REPUBLIKA.CO.ID, JAKARTA -- Perkembangan politik di kawasan Asia menarik para ilmuan, pemerhati, dan mahasiswa hubungan internasional (HI) di Indonesia. Guna mengembangkan pemikiran tersebut, Program Studi Hubungan Internasional Fakultas Ilmu Sosial dan Ilmu Politik Universitas Nasional (FISIP Unas) menggandeng Pusat Kajian Sosial dan Politik (PKSP) Unas menggelar seminar.

Bertajuk 'Political Islam In Asia Between Constitution And Implementation, seminar pada Rabu (7/4), menghadirkan pakar dan pemerhati internasional. Mereka semua membahas isu politik Islam dari perspektif HI.

Adapun pakar yang diundang adalah Profesor Makmor Tumin dari Universiti Malaya, Profesor Shaikh Ahmed Tamim selaku President Islamic University of Ukraine, dan dosen HI Unas Robi Nurhadi. Prof Makmor Tumin mengatakan, belakangan ini, pemahaman mengenai politik Islam banyak beriorientasi isu terorisme dan kejahatan.

Hal ini tentu menimbulkan kekhawatiran dari pakar keamanan internasional. Jika melihat kaitan antara politik dan Islam saat ini, sambung dia, banyak kesalahpahaman yang sangat besar.

"Gerakan Islam secara internasional banyak dipandang sebagai ancaman bagi dunia Barat terutama aksi terorisme. Oleh sebab itu, hal ini mengundang para pakar dengan pemikiran yang efektif untuk mengambil langkah dalam investigasi terhadap isu tersebut khususnya di era disruptif ini," ujarnya.

Dalam paparannya, Makmor Tumin menjelaskan berbagai tantangan yang dihadapi dari perkembangan berbagai model gerakan. Dia juga menyinggung mengenai pencarian identitas dari berbagai gerakan Islam tersebut.

President Islamic University Ukraine Prof Sheikh Ahmad Tamim mengulas tentang bagaimana Islam berkembang di Uzbekistan dan empat negara lainnya di kawasan Asia Tengah, juga pengaruhnya terhadap gerakan politik Islam di sana. Dia menyebut, gerakan Islam sering dicirikan sebagai antimodern atau didorong oleh ideologi pramodern yang mengancam gaya hidup Barat.
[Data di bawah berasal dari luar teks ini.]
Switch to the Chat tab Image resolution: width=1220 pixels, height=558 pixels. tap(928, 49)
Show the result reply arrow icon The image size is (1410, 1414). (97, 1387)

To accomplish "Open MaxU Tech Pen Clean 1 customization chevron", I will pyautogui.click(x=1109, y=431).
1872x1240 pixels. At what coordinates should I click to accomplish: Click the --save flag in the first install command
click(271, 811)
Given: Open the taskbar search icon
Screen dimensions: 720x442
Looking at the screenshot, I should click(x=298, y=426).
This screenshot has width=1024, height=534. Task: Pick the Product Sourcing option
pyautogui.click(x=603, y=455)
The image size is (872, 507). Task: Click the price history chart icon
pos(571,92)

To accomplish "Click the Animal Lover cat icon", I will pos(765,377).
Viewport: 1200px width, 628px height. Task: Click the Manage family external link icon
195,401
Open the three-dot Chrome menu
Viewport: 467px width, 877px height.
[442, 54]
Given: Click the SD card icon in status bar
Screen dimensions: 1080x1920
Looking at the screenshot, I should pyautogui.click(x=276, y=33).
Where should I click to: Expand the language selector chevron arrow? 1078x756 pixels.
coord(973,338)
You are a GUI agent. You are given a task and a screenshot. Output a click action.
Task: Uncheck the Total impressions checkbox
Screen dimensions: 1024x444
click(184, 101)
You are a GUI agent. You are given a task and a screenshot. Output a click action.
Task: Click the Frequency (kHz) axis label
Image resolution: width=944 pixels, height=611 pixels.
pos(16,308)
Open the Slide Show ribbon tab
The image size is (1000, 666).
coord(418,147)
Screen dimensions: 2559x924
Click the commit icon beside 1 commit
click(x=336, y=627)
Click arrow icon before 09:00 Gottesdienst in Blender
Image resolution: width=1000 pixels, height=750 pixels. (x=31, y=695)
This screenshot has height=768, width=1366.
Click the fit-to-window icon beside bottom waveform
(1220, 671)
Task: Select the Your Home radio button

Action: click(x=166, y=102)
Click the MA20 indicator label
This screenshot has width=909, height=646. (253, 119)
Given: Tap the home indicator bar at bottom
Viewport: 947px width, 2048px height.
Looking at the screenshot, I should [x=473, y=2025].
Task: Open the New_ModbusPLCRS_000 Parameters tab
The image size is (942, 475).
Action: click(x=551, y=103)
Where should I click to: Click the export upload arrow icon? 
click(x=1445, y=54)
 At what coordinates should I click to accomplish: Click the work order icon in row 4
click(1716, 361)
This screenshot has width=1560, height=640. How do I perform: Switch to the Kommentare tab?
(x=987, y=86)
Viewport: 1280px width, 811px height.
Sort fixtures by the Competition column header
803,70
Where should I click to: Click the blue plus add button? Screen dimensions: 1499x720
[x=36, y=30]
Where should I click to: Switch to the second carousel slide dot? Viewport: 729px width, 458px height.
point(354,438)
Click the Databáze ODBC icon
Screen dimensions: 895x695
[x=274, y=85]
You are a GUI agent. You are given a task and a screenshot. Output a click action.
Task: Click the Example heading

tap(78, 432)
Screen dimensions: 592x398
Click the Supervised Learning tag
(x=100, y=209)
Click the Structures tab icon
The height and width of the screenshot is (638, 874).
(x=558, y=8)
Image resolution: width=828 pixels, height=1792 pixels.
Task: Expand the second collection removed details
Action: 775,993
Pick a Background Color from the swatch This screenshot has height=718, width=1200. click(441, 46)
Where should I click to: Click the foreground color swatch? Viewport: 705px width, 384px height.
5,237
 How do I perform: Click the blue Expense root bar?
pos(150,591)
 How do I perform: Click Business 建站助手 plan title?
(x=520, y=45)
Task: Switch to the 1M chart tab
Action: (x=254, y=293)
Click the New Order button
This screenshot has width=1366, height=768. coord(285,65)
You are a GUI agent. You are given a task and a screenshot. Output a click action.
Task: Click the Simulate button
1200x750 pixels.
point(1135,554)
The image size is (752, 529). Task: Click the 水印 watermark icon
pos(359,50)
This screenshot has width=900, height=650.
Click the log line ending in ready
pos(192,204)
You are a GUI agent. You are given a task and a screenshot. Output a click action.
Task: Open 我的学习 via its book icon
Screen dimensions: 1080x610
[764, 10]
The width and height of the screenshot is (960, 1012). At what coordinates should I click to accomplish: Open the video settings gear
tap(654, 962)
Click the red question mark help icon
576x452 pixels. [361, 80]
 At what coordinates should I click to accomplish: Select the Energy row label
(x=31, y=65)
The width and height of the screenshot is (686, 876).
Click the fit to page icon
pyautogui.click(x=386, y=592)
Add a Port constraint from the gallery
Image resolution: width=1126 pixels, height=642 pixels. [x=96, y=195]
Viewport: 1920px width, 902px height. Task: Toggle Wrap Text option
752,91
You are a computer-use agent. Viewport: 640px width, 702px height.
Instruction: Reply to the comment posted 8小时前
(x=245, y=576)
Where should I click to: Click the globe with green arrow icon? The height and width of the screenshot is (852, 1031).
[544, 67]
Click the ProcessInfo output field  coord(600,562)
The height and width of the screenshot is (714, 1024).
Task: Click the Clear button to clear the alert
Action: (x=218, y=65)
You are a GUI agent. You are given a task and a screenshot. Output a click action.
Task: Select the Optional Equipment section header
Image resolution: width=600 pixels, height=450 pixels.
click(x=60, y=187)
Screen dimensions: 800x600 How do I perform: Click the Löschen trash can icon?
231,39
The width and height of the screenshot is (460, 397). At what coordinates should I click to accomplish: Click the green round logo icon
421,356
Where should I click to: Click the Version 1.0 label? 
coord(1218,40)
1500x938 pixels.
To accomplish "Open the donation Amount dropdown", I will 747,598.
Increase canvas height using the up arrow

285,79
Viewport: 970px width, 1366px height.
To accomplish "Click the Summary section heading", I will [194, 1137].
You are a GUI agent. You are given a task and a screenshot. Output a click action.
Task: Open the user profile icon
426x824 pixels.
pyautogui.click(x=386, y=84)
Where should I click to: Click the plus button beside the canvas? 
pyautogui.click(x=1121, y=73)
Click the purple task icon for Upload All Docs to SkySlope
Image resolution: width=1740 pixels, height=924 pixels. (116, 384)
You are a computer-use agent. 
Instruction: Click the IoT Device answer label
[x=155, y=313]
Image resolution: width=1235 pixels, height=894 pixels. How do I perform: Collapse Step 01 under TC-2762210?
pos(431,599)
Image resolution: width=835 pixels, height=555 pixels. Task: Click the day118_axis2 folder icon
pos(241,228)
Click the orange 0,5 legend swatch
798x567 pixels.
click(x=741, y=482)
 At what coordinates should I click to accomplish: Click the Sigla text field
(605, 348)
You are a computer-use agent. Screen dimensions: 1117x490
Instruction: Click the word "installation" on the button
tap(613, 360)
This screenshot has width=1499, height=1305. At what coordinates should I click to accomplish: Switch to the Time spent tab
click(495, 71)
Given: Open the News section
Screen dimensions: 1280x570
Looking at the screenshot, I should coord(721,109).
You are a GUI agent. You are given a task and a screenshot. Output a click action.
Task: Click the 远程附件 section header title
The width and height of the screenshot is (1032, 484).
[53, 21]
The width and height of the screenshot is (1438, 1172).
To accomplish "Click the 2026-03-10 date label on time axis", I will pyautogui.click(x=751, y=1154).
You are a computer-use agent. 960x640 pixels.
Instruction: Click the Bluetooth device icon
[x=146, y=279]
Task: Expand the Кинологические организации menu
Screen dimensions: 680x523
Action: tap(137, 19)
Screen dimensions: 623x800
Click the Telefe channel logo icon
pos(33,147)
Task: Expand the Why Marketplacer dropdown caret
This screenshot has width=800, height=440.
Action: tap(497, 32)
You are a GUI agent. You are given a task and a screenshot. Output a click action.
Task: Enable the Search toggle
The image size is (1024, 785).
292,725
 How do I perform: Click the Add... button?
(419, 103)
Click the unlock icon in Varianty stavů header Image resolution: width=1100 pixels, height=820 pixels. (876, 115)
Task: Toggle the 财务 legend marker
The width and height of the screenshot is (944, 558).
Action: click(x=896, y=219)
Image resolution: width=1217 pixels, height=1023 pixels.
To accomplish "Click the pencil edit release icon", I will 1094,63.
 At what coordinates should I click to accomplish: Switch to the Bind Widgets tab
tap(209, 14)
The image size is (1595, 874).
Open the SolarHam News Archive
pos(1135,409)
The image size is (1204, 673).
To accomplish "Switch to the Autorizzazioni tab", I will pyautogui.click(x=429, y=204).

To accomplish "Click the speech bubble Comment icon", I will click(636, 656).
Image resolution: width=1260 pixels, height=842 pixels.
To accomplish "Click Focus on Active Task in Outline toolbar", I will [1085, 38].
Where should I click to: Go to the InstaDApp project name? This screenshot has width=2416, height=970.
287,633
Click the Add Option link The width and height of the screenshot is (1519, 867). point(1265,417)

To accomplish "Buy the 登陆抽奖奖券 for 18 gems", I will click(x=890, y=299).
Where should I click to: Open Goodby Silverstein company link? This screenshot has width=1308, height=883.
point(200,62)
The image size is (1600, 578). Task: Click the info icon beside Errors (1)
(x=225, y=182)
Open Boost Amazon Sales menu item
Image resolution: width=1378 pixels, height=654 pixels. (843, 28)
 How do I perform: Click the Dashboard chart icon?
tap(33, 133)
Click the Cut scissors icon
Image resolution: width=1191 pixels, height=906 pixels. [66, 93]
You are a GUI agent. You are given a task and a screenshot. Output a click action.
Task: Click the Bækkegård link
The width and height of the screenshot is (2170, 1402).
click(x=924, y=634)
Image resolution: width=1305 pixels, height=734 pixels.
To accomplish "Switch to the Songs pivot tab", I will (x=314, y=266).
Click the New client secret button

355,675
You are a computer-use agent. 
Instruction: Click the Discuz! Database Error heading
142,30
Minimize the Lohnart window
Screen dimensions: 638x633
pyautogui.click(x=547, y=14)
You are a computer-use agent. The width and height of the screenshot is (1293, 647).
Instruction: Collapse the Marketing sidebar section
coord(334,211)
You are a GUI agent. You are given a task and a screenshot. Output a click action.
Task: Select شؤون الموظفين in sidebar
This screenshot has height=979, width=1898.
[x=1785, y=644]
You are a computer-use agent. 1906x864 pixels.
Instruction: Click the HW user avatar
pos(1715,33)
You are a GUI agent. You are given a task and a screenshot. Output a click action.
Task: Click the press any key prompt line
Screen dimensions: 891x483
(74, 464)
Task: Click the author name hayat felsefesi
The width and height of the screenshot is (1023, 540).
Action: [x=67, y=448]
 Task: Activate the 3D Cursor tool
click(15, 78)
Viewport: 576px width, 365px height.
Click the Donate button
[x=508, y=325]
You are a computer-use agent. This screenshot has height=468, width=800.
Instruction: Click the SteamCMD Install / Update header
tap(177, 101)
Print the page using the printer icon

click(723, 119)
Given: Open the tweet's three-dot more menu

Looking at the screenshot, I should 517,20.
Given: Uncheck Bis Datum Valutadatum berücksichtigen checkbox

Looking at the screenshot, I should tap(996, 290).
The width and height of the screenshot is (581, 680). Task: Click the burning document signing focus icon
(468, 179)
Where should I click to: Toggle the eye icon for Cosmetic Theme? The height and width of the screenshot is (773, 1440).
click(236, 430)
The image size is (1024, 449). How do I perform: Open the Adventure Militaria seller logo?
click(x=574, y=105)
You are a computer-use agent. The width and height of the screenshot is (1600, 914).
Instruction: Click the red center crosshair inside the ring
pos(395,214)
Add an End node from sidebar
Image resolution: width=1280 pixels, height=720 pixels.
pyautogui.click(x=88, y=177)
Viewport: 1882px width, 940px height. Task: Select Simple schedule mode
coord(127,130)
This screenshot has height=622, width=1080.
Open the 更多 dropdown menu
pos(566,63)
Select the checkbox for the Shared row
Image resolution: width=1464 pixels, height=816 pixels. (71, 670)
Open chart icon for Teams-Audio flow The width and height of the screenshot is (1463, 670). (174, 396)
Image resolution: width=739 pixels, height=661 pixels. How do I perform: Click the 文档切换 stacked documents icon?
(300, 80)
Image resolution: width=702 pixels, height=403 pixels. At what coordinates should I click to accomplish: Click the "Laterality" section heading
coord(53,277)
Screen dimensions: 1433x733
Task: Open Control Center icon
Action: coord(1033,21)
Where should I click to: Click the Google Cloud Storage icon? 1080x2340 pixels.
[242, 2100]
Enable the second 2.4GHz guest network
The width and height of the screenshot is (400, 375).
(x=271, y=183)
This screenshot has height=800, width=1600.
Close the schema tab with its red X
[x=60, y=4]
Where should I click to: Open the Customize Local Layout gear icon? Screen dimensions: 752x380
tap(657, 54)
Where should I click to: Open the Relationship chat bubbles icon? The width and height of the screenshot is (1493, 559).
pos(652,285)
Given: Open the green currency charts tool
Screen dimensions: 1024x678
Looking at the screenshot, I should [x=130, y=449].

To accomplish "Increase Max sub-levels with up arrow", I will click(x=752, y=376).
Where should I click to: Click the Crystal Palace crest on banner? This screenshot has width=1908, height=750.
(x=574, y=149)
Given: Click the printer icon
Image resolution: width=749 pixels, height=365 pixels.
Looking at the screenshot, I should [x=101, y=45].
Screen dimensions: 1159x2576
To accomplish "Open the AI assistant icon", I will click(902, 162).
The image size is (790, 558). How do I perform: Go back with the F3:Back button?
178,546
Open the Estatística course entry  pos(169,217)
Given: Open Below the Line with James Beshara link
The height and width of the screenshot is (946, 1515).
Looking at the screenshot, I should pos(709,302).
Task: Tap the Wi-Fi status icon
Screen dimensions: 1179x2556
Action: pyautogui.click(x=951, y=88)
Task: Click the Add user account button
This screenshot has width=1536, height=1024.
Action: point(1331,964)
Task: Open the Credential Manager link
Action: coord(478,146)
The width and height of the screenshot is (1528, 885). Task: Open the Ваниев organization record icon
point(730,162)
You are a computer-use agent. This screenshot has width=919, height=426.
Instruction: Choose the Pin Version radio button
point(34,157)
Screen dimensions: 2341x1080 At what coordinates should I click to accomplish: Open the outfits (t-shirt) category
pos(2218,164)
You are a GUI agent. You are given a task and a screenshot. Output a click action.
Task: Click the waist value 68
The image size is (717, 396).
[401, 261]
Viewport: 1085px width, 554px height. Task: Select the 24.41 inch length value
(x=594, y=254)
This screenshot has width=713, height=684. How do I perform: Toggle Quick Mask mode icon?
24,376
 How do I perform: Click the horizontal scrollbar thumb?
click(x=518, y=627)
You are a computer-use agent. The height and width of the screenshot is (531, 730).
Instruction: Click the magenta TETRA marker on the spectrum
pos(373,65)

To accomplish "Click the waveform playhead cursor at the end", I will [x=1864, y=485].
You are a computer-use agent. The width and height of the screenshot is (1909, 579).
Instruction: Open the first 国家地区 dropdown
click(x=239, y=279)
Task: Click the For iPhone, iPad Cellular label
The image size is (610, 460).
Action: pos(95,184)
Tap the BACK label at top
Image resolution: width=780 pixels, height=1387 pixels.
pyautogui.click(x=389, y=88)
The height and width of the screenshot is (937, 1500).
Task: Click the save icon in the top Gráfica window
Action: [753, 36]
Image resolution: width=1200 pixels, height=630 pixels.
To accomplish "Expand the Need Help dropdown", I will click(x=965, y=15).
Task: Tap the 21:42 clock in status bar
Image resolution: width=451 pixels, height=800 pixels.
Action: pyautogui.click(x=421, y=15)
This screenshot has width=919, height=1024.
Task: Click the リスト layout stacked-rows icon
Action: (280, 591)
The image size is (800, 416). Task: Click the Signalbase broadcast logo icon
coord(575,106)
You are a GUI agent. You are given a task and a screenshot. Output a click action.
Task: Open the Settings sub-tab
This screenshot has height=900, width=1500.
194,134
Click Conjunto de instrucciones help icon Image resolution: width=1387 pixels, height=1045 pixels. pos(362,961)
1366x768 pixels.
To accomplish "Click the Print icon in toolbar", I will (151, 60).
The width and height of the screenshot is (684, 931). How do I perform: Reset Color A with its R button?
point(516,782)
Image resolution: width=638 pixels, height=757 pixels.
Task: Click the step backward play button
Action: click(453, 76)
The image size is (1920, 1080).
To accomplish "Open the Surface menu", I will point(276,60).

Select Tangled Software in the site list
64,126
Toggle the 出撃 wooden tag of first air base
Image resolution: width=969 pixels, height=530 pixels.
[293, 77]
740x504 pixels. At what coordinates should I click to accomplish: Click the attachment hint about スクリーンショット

Namun, sambung dia, gerakan tersebut merupakan respons terhadap kondisi sosial ekonomi dan politik yang diperburuk oleh urbanisasi yang cepat dan kekuatan globalisasi ekonomi di banyak negara Muslim, seperti Arab, dan non-Arab, terutama Asia. "Fenomena ini bergantung pada beberapa faktor, misalnya seperti geografi, sejarah, dan ukuran komunitas Muslim," ujarnya.

Dosen HI Unas, Robi Nurhadi melihat adanya dilema yang dihadapi oleh negara di kawasan Asia Tengah, seperti Kazakstan, Kirgistan, Turkmenistan, Tajikistan, dan Uzbekistan. Robi menyebut, kawasan itu memiliki tiga ciri, yaitu jalur sutra yang strategis, sumberdaya alam seperti emas, perak yang melimpah, dan penduduk mayoritas Muslim.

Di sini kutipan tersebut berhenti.